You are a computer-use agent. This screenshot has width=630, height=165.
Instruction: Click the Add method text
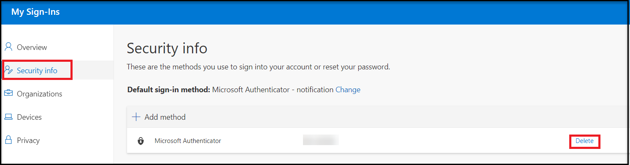click(165, 117)
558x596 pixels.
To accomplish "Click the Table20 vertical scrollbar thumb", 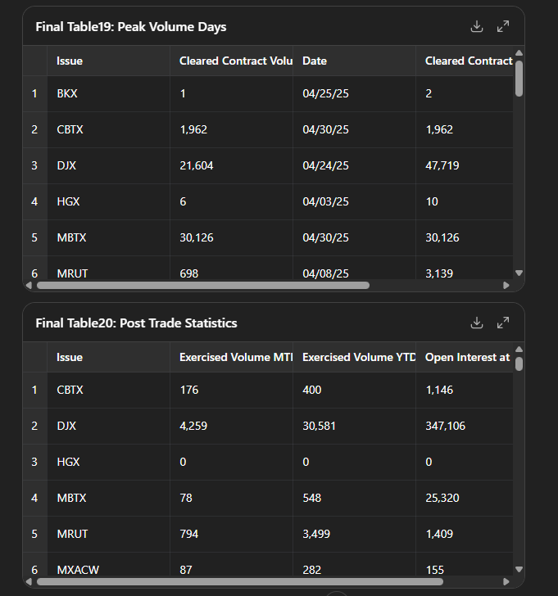I will pyautogui.click(x=519, y=363).
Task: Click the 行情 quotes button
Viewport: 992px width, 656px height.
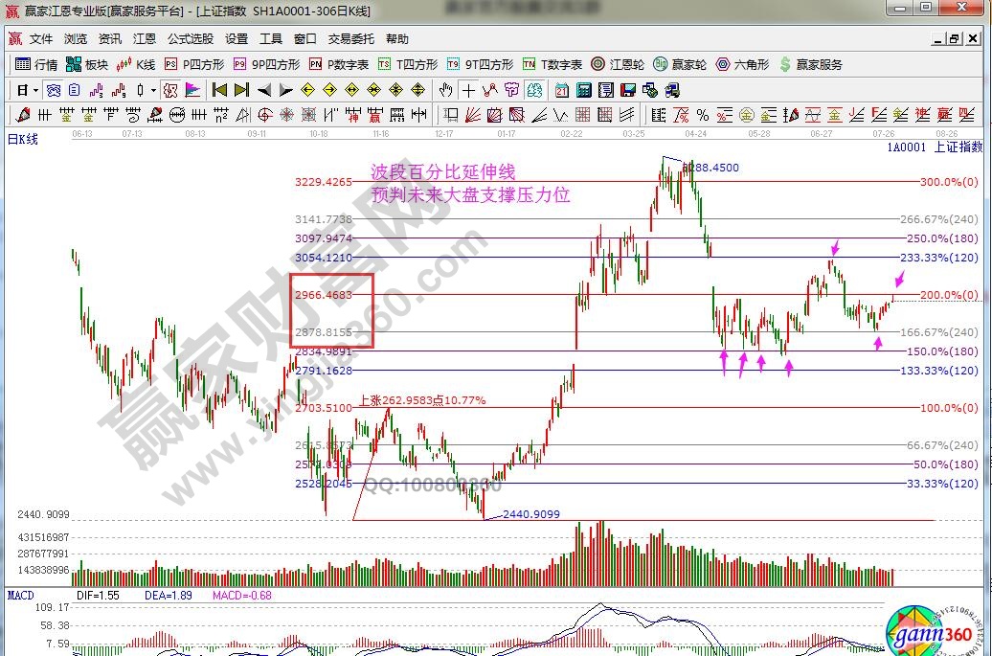Action: (36, 64)
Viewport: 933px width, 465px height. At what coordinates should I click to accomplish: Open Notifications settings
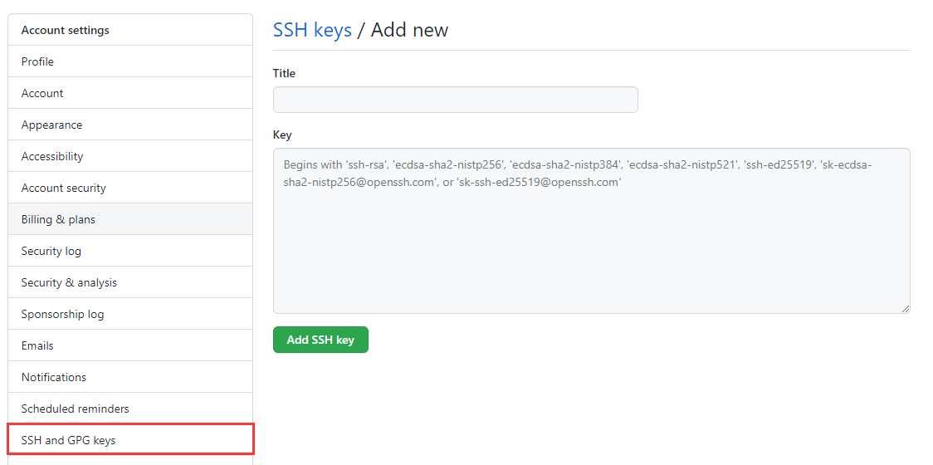[x=54, y=377]
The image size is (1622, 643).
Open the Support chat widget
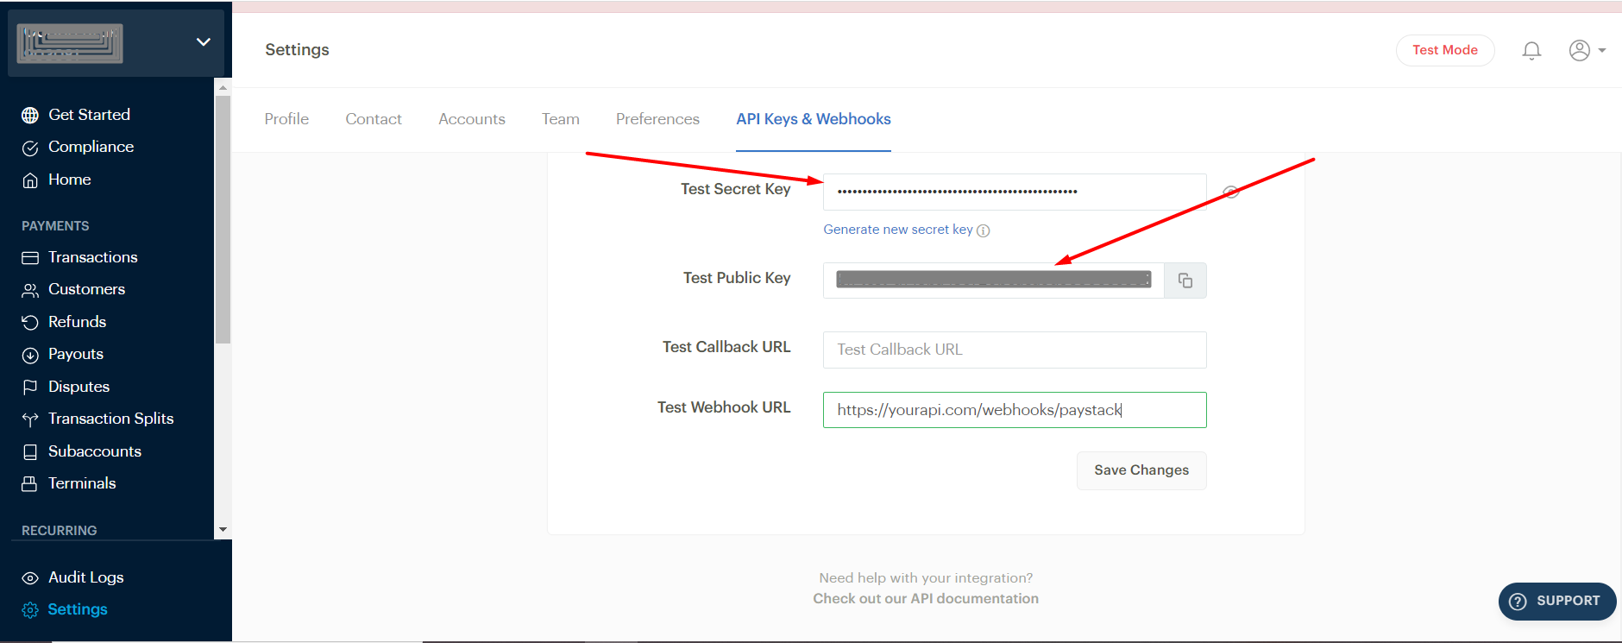[1556, 601]
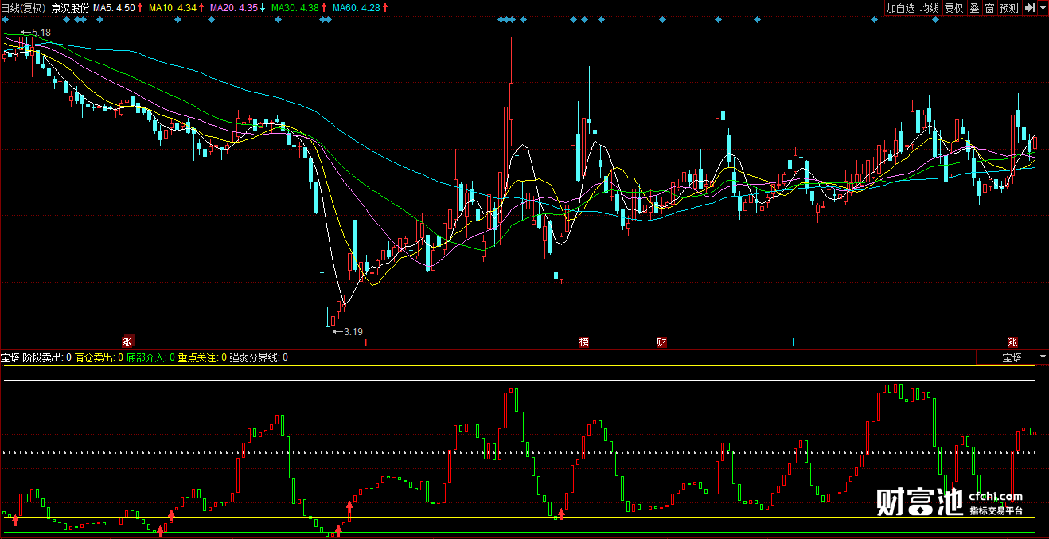Click the 日线(复权) period label
Viewport: 1049px width, 539px height.
pyautogui.click(x=24, y=8)
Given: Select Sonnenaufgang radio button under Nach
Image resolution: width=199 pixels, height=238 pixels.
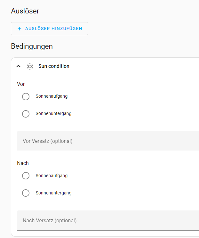Looking at the screenshot, I should [26, 176].
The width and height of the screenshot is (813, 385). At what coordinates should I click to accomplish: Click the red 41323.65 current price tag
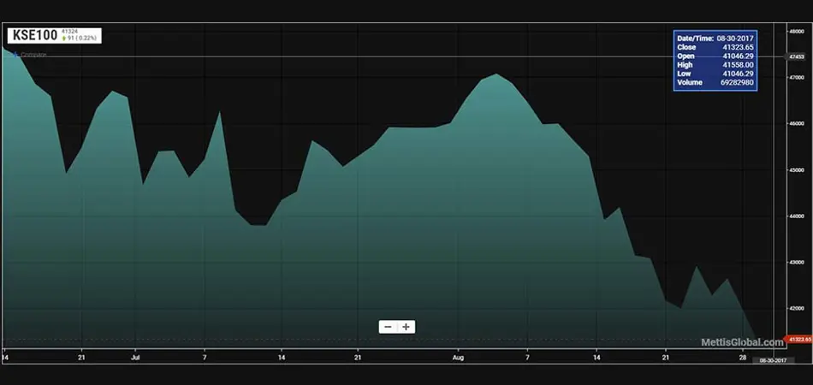coord(799,340)
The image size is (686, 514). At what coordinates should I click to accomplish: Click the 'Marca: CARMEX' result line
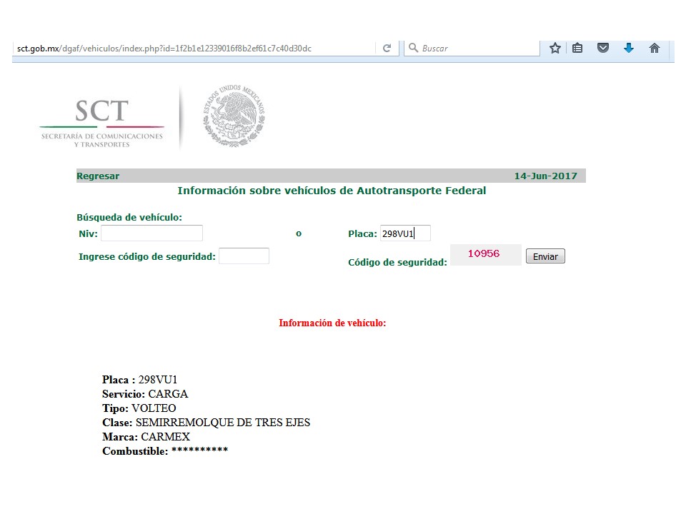click(x=146, y=437)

▸ Task prompt: What lines in the records contain the word "button"? Return each one.

▸ Problem solution:
Task: Click the 行情 quotes button
Given: Select Sonnenaufgang radio button under Nach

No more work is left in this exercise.